Ateş düştüğü yeri yakar ile ilgili kompozisyon yazımızda bu atasözünün anlamı üzerinde kısaca duracağız.
Herhangi kişinin, kişilerin başına gelen felaketin acısını en çok onlar çeker. Ortada çok acı bir gerçek vardır. O kişiler bu yıkım ve acıyla yüzleşmek zorunda kalır. Onları dışarıdan gözlemleyen el dediğimiz başkaları için ise bu acı şeyler geçici üzüntüye yol açar.
Örneğin bir ebe şehit ateşi düşüyor. Şehidin annesi, babası, kardeşleri ardından gözyaşı döküyor. Annesinin yüreği parçalanıyor. Babası başına gelen bu yıkım karşısından ayakta duramayacak kadar güçsüz duruma düşüyor. Tanıdıkları baş sağlığına geliyor ama onların üzüntüsü o kadar uzun sürmüyor. Bu konu her şeyde gözlenmektedir. Mesela bazen haberlerde ahırı yanan çiftçiler görüyoruz. Sebebi bilinmeyen bir kıvılcımla alevler çok kısa sürede ahırı ve küçükbaş hayvanları yutmuş oluyor. O ahırın sahibi için bu durum çok üzücü bir olaydır. Telef olan hayvanlara mı üzülsün, yanan ahırına mı yansın buna hangi yürek dayanır? Oraya bir ateş düşmüş ve düştüğü yeri de kavurup yakıyor. Komşular da buna üzüldüğünü gelip söyler, geçmiş olsun der ama onların üzüntüsü fazla sürmez.
Bir olayın verdiği acıyı o kötü durumu başına gelenler derinden hisseder. Onlar dayanılması çok güç olan bu olayla bizzat yüzleşiyor. Diğerlerinin tuzu kuru olduğundan buna samimi olarak üzülmüyor.

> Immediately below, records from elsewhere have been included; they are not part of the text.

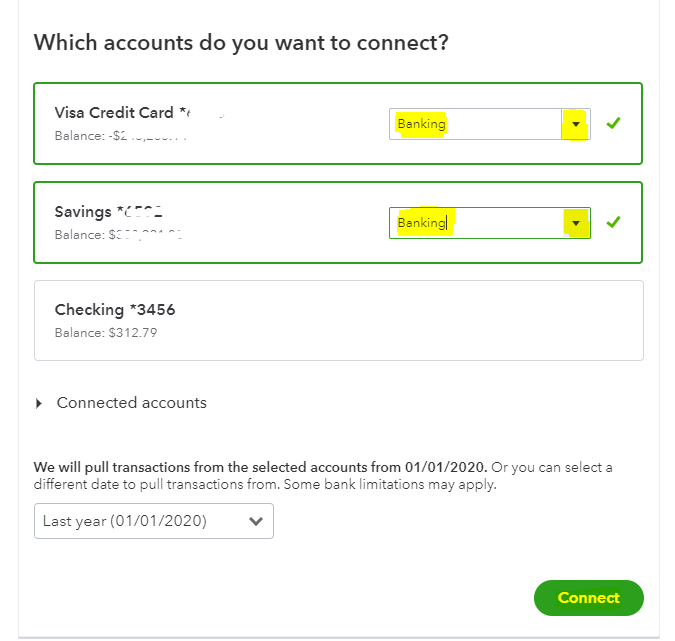Click the Visa Credit Card dropdown arrow

[x=574, y=124]
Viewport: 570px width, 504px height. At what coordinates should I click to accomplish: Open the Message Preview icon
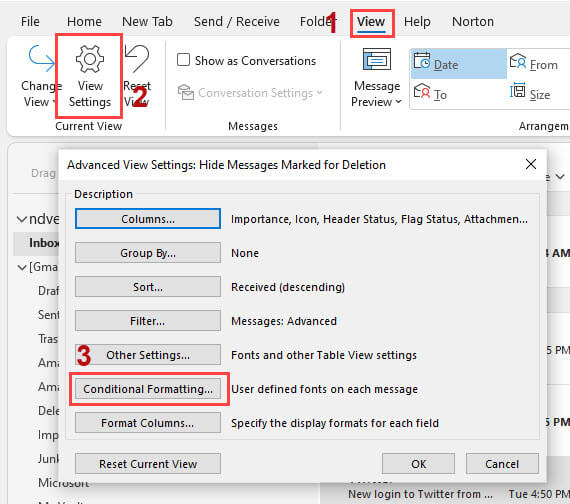(x=377, y=59)
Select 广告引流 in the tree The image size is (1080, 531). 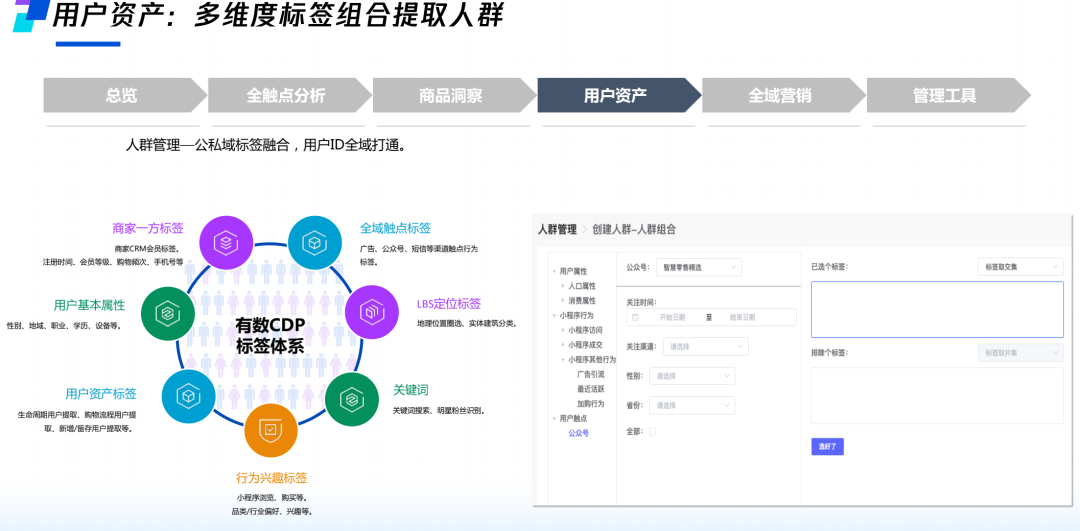click(x=590, y=374)
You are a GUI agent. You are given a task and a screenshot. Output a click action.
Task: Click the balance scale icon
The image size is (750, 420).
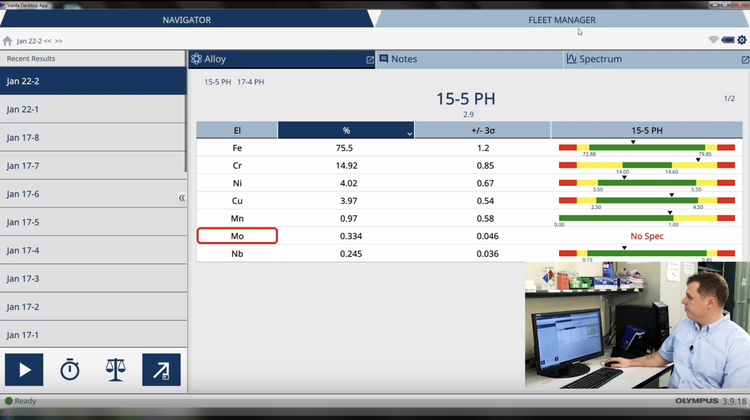point(116,370)
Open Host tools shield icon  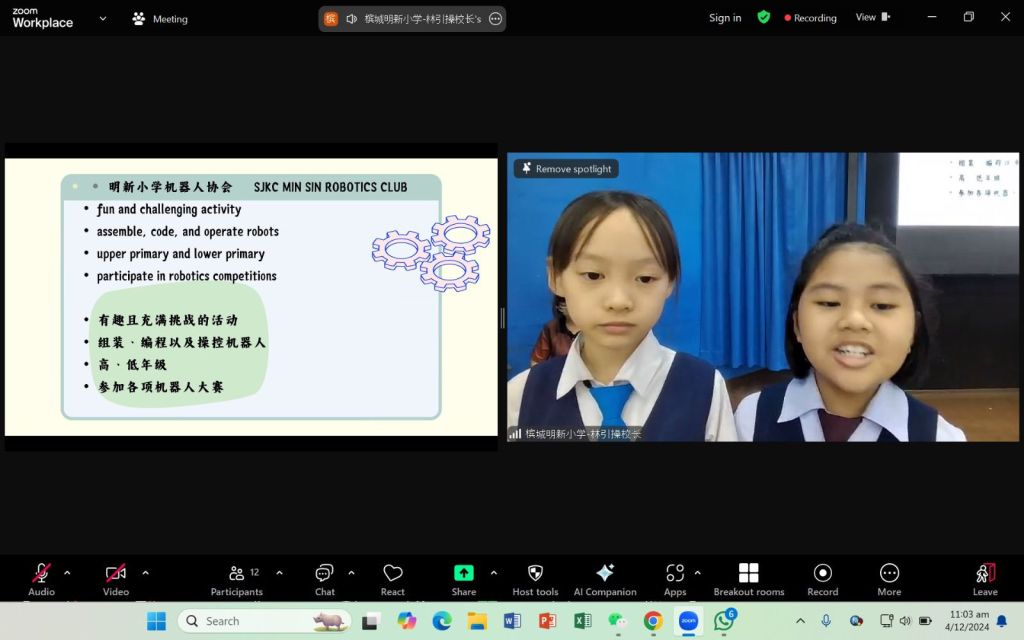(535, 573)
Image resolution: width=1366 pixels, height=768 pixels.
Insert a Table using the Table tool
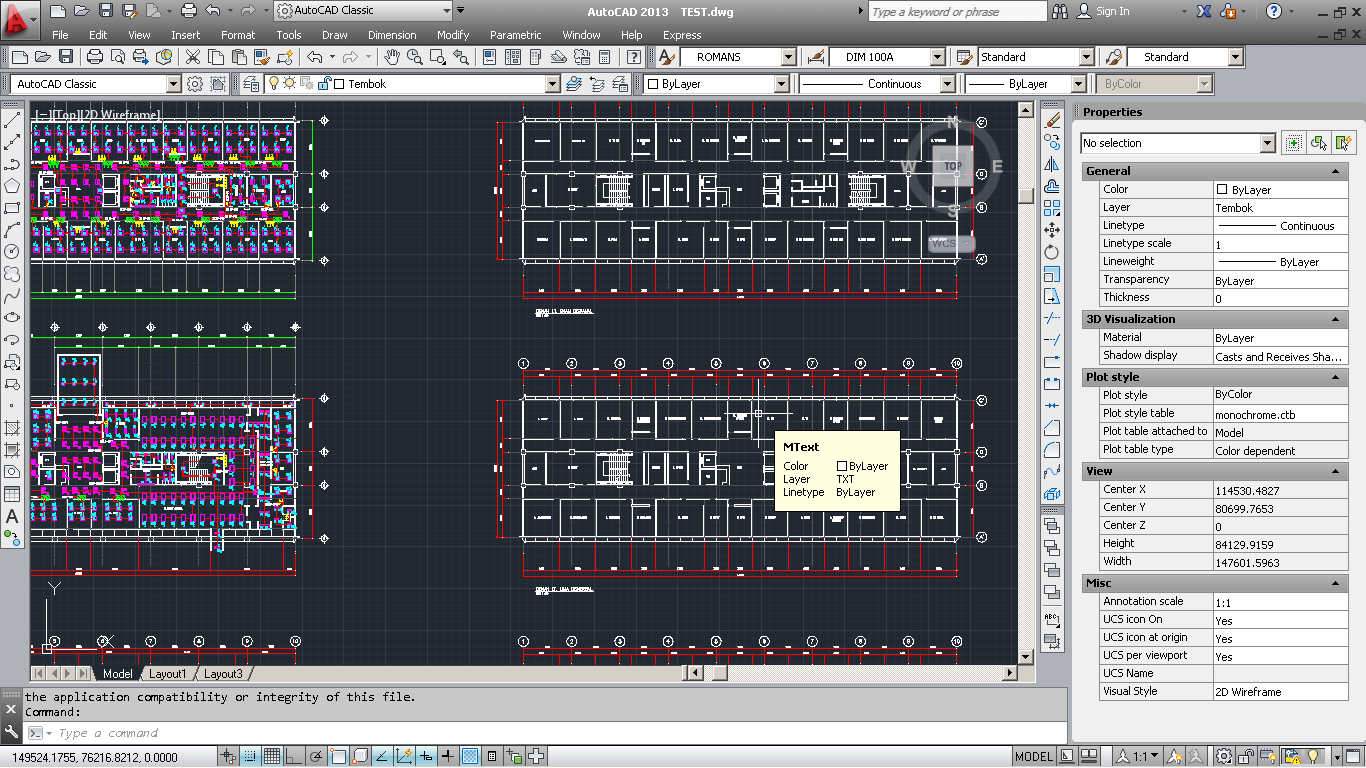(11, 494)

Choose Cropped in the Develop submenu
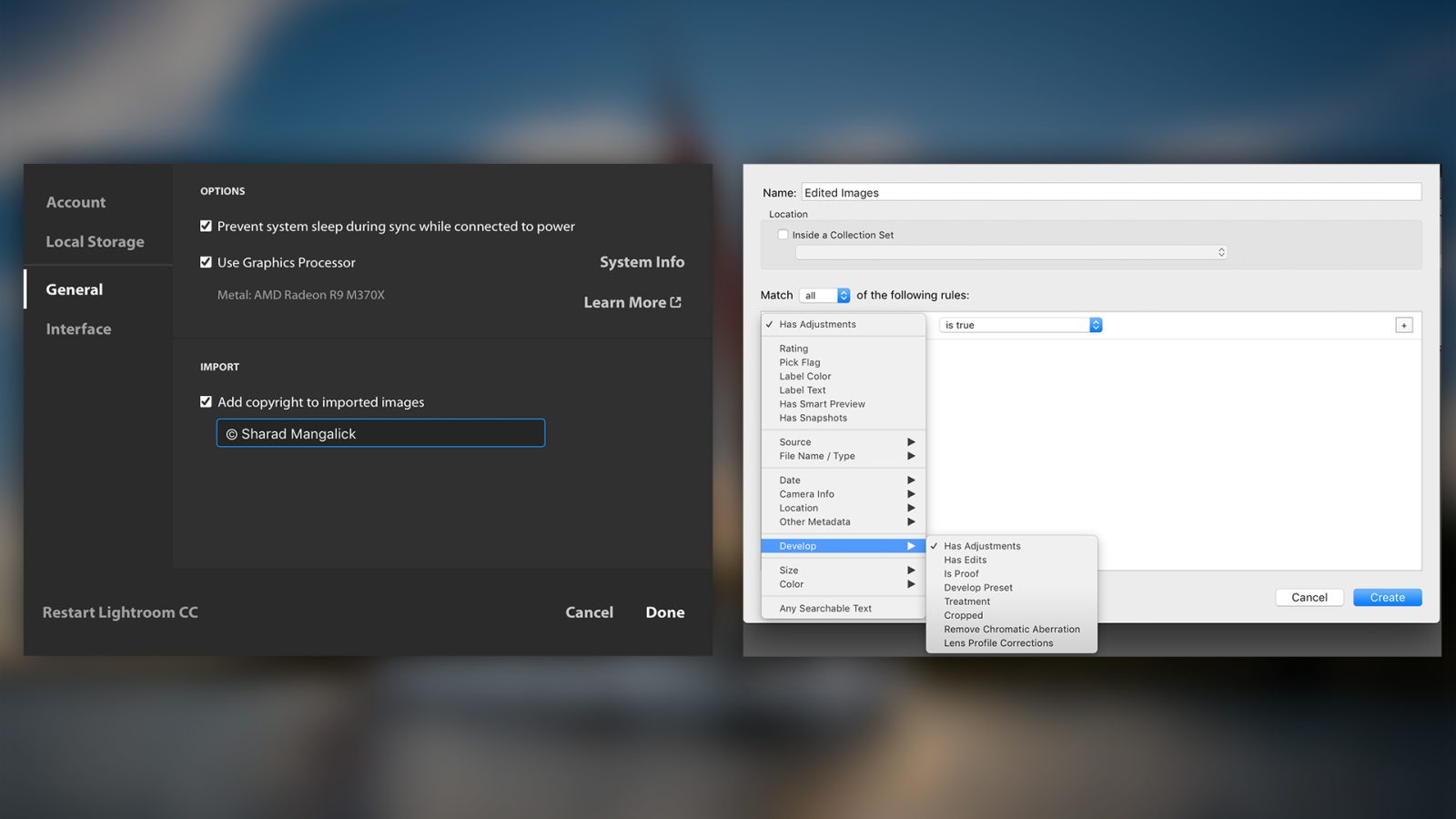coord(963,615)
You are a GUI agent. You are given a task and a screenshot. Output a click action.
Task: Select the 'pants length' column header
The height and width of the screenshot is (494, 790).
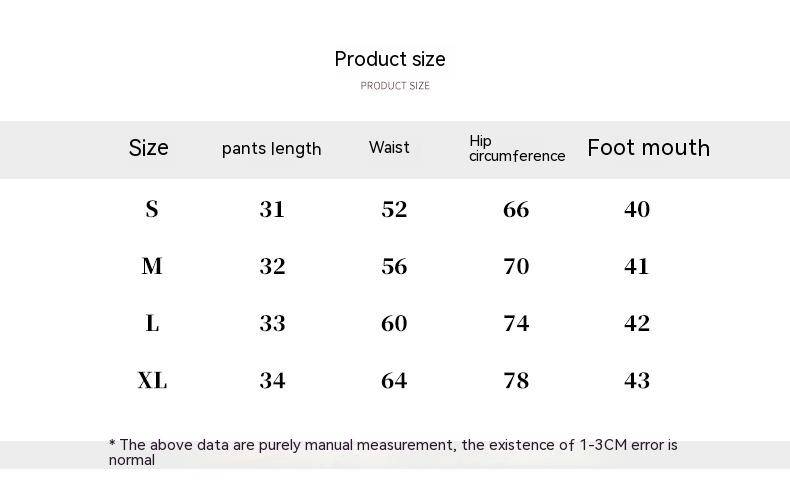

Sonuç olarak yıkım diye tabir edilen şeyler insanların acı içinde kıvranmasına neden olan büyük acı veren hadiselerdir. Bu hadiseler kimin ya da kimlerin başına gelirse onun yıkıcı etkisini en çok onlar görmektedir. Başakları da buna üzülebilir lakin onların üzüntüsü kısa zamanda etkisini kaybeder. Çünkü insanlar başlarına bir felaket gelmediği sürece bu acının ne demek olduğunu yakından anlayamazlar. Onu yaşayan ancak ne çektiğini bilir.